### Directions for this task
Would you print all of the records below exactly, without skipping any?

### Stored items
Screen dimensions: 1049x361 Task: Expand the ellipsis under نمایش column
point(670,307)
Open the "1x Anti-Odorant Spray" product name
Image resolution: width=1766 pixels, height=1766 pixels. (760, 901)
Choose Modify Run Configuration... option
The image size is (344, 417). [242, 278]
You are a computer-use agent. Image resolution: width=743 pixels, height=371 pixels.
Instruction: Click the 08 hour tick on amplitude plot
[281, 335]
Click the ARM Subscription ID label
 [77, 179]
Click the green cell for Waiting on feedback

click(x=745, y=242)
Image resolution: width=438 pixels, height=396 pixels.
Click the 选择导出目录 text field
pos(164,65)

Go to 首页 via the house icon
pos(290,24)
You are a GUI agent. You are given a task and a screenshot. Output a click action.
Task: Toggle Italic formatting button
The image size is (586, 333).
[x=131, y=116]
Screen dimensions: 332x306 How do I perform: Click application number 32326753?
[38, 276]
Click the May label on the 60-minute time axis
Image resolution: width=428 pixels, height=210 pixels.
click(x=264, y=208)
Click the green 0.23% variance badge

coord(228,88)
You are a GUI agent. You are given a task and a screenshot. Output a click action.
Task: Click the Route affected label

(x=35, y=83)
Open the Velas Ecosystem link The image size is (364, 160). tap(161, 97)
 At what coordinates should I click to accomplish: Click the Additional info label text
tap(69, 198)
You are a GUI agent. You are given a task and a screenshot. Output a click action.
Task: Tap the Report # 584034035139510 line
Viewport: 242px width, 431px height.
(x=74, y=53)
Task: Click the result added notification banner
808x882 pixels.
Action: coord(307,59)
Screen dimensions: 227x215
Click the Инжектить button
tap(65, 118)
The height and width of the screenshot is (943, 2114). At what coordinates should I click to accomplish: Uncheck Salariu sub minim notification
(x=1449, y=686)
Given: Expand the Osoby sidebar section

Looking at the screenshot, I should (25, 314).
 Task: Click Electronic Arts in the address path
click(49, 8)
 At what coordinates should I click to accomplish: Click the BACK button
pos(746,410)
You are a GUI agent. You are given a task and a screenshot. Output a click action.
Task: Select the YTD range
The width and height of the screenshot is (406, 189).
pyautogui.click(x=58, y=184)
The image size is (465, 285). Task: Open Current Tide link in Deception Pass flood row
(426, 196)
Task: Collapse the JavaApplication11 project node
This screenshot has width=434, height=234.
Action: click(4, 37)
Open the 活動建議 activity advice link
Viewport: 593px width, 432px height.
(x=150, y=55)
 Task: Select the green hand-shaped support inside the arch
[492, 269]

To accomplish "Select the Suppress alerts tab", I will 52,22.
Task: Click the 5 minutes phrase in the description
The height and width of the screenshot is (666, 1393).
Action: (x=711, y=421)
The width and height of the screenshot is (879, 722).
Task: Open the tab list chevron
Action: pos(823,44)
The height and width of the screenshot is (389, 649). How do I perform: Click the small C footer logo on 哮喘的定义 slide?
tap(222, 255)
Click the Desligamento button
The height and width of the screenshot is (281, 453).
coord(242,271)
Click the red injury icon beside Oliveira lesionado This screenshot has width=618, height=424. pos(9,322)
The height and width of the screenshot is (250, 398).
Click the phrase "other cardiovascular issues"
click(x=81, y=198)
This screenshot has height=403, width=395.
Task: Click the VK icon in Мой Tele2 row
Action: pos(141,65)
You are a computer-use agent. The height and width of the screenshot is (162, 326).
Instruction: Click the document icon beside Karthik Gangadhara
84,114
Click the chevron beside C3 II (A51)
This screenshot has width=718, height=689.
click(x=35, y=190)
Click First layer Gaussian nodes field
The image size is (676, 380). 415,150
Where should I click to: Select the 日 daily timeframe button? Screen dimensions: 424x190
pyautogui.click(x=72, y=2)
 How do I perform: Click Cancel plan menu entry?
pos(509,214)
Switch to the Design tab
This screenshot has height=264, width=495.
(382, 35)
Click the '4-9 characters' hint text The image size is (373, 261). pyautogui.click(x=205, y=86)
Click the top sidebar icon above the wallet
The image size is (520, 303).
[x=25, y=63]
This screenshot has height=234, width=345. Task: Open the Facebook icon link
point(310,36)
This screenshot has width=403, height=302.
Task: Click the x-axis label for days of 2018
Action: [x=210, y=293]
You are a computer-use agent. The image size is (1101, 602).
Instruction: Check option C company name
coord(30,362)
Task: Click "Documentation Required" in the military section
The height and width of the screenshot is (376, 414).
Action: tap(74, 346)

### Answer space
Screen dimensions: 1049x361 Task: Expand the ellipsis under نمایش column
point(670,307)
Open the "1x Anti-Odorant Spray" product name
Image resolution: width=1766 pixels, height=1766 pixels. (760, 901)
Choose Modify Run Configuration... option
The image size is (344, 417). [242, 278]
You are a computer-use agent. Image resolution: width=743 pixels, height=371 pixels.
Instruction: Click the 08 hour tick on amplitude plot
[281, 335]
Click the ARM Subscription ID label
 [77, 179]
Click the green cell for Waiting on feedback

click(x=745, y=242)
Image resolution: width=438 pixels, height=396 pixels.
Click the 选择导出目录 text field
pos(164,65)

Go to 首页 via the house icon
pos(290,24)
You are a GUI agent. You are given a task and a screenshot. Output a click action.
Task: Toggle Italic formatting button
The image size is (586, 333).
[x=131, y=116]
Screen dimensions: 332x306 How do I perform: Click application number 32326753?
[38, 276]
Click the May label on the 60-minute time axis
Image resolution: width=428 pixels, height=210 pixels.
click(x=264, y=208)
Click the green 0.23% variance badge

coord(228,88)
You are a GUI agent. You are given a task and a screenshot. Output a click action.
Task: Click the Route affected label

(x=35, y=83)
Open the Velas Ecosystem link The image size is (364, 160). tap(161, 97)
 At what coordinates should I click to accomplish: Click the Additional info label text
tap(69, 198)
You are a GUI agent. You are given a task and a screenshot. Output a click action.
Task: Tap the Report # 584034035139510 line
Viewport: 242px width, 431px height.
(x=74, y=53)
Task: Click the result added notification banner
808x882 pixels.
Action: coord(307,59)
Screen dimensions: 227x215
Click the Инжектить button
tap(65, 118)
The height and width of the screenshot is (943, 2114). At what coordinates should I click to accomplish: Uncheck Salariu sub minim notification
(x=1449, y=686)
Given: Expand the Osoby sidebar section

Looking at the screenshot, I should (25, 314).
 Task: Click Electronic Arts in the address path
click(49, 8)
 At what coordinates should I click to accomplish: Click the BACK button
pos(746,410)
You are a GUI agent. You are given a task and a screenshot. Output a click action.
Task: Select the YTD range
The width and height of the screenshot is (406, 189).
pyautogui.click(x=58, y=184)
The image size is (465, 285). Task: Open Current Tide link in Deception Pass flood row
(426, 196)
Task: Collapse the JavaApplication11 project node
This screenshot has width=434, height=234.
Action: click(4, 37)
Open the 活動建議 activity advice link
Viewport: 593px width, 432px height.
(x=150, y=55)
 Task: Select the green hand-shaped support inside the arch
[492, 269]

To accomplish "Select the Suppress alerts tab", I will 52,22.
Task: Click the 5 minutes phrase in the description
The height and width of the screenshot is (666, 1393).
Action: (x=711, y=421)
The width and height of the screenshot is (879, 722).
Task: Open the tab list chevron
Action: pos(823,44)
The height and width of the screenshot is (389, 649). How do I perform: Click the small C footer logo on 哮喘的定义 slide?
tap(222, 255)
Click the Desligamento button
The height and width of the screenshot is (281, 453).
coord(242,271)
Click the red injury icon beside Oliveira lesionado This screenshot has width=618, height=424. pos(9,322)
The height and width of the screenshot is (250, 398).
Click the phrase "other cardiovascular issues"
click(x=81, y=198)
This screenshot has height=403, width=395.
Task: Click the VK icon in Мой Tele2 row
Action: pos(141,65)
You are a computer-use agent. The height and width of the screenshot is (162, 326).
Instruction: Click the document icon beside Karthik Gangadhara
84,114
Click the chevron beside C3 II (A51)
This screenshot has width=718, height=689.
click(x=35, y=190)
Click First layer Gaussian nodes field
The image size is (676, 380). 415,150
Where should I click to: Select the 日 daily timeframe button? Screen dimensions: 424x190
pyautogui.click(x=72, y=2)
 How do I perform: Click Cancel plan menu entry?
pos(509,214)
Switch to the Design tab
This screenshot has height=264, width=495.
(382, 35)
Click the '4-9 characters' hint text The image size is (373, 261). pyautogui.click(x=205, y=86)
Click the top sidebar icon above the wallet
The image size is (520, 303).
[x=25, y=63]
This screenshot has height=234, width=345. Task: Open the Facebook icon link
point(310,36)
This screenshot has width=403, height=302.
Task: Click the x-axis label for days of 2018
Action: [x=210, y=293]
You are a computer-use agent. The image size is (1101, 602).
Instruction: Check option C company name
coord(30,362)
Task: Click "Documentation Required" in the military section
The height and width of the screenshot is (376, 414).
Action: tap(74, 346)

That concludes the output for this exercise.